Not a mathematician, but wouldn't a non-constructive proof would shed some light on the problem so that a constructive proof can be found? In my understanding, computational complexity has a lot of questions we have no idea how to approach, such as P vs NP, and certainly a non-constructive proof -- even of a simpler related problem -- would be quiete handy. Moreover, you seem to have this notion that the only immediate application of computational complexity is cryptography, but this is not necessarily true. Solving problems of computational complexity can help other not-so-related fields of CS such as ML or systems. One immediate reason is that a lot of very fundamental problems are NP Complete, such as graph coloring which appears everywhere in CS such as systems or compilers (e.g. register allocation). Of course most of these problems are probabilistically "solved" with very good heuristics, but this doesn't invalidate further research.
> “wouldn't a non-constructive proof would shed some light on the problem so that a constructive proof can be found?“
This is not necessarily true. Common examples where it doesn’t work that way usually involve proof by contradiction, like in the Brouwer Fixed Point Theorem. The steps of the proof only refute the non-existence of the fixed point, and don’t really offer any constructive insight into how the fixed point can be algorithmically located in general.
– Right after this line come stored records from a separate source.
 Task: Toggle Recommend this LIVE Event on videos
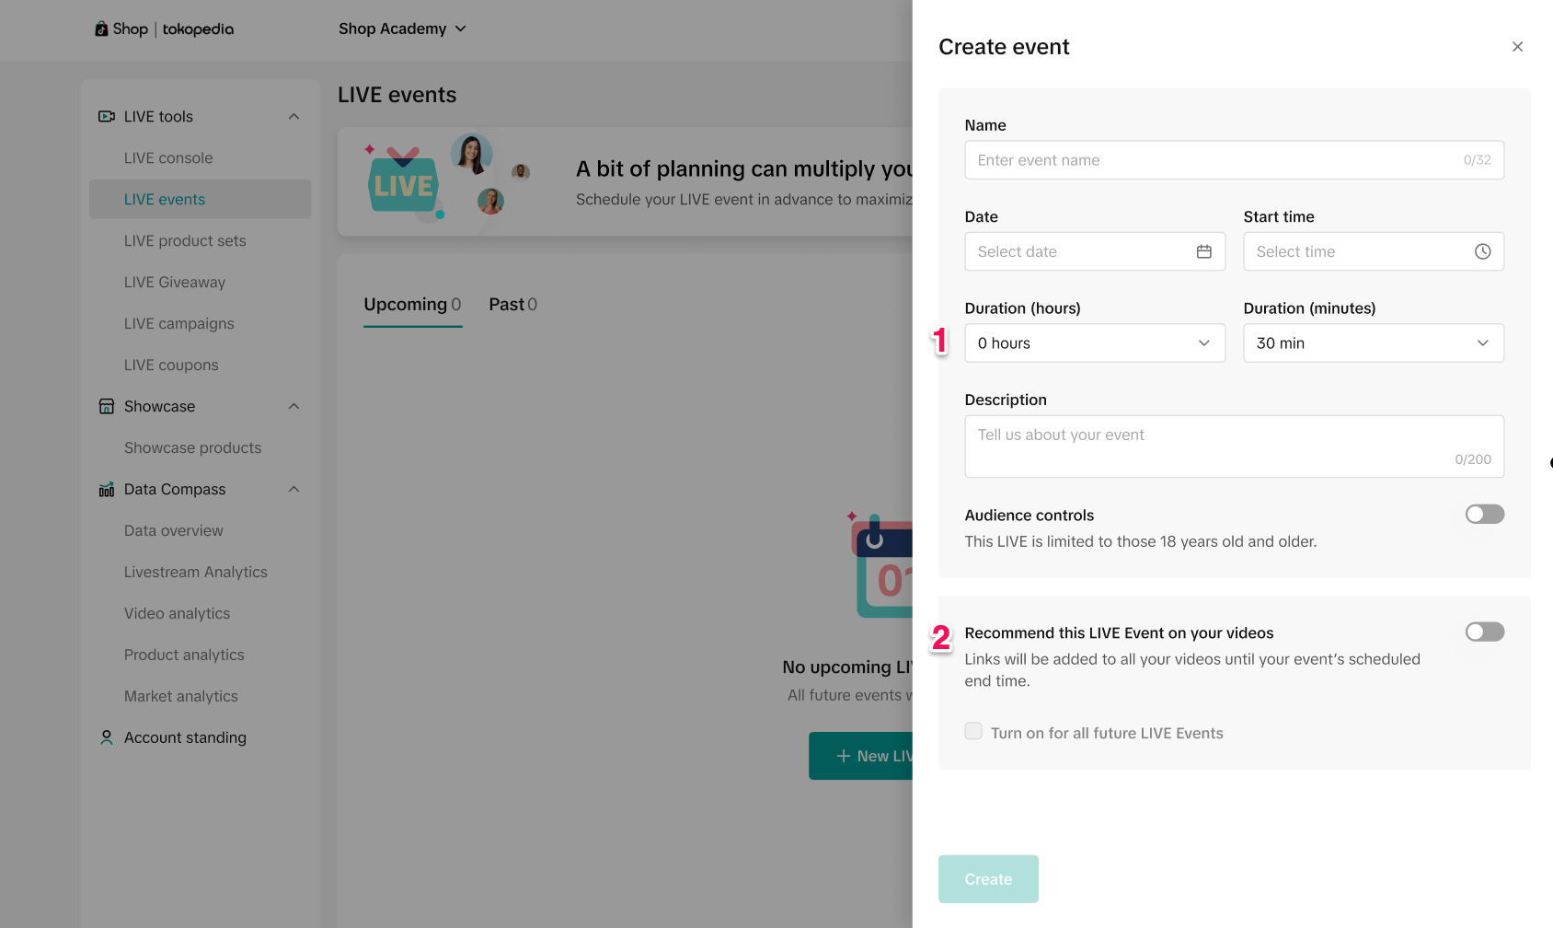click(x=1484, y=632)
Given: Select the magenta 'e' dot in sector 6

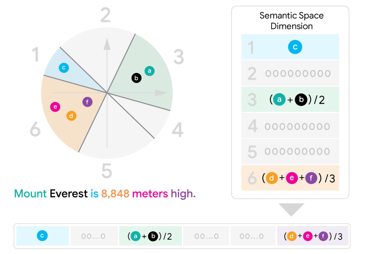Looking at the screenshot, I should (55, 107).
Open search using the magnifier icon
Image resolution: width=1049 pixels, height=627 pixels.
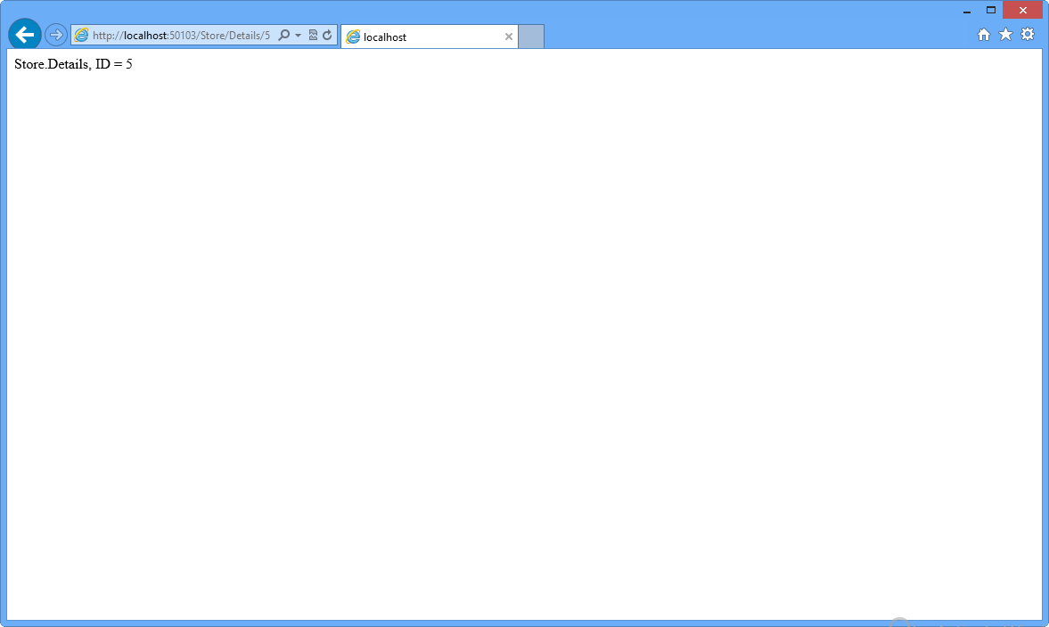pyautogui.click(x=283, y=35)
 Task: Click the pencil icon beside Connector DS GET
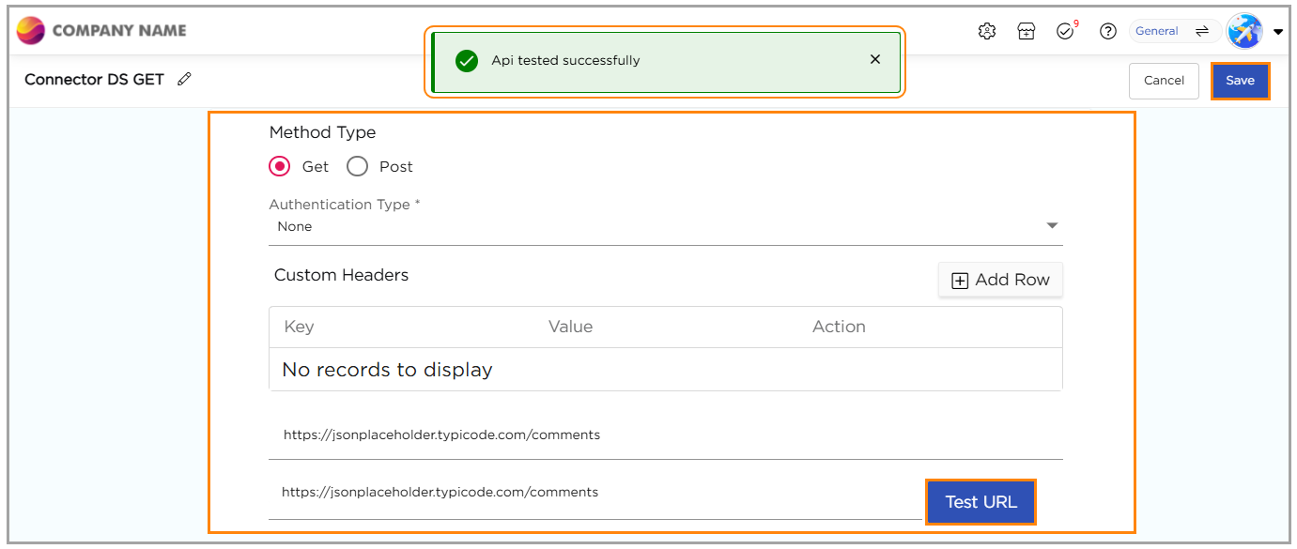pos(184,80)
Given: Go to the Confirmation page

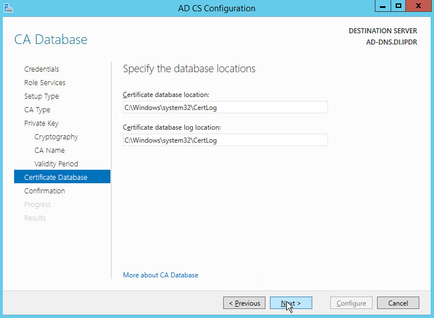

Other examples include many elementary calculus theorems, like the intermediate value theorem and Cantor’s diagonalizatiom theorem that the real numbers are uncountable. By extension you can think of the standard proof that the Halting Problem is undecideable as non-constructive.
In complexity theory there are also tricky non-constructive “almost proofs” that are used for intuition a lot.
One example is that it is believed that NP != co-NP. By “contradiction” you can show that if a problem was both NP-complete and also in co-NP, then NP == co-NP. Because of this, when theorists encounter a problem that is in both NP and co-NP, they treat this as “evidence” that the problem is not NP complete.
Overall, sometimes a non-constructive proof offers insight to think of a constructive proof. But often it does not provide any such information.
There is even the branch of logic called intuitionism, which uses the Principle of Explosion to effectively disallow proof by contradiction, which is related to the subset of mathematicians who will only treat fully constructive proofs as acceptable.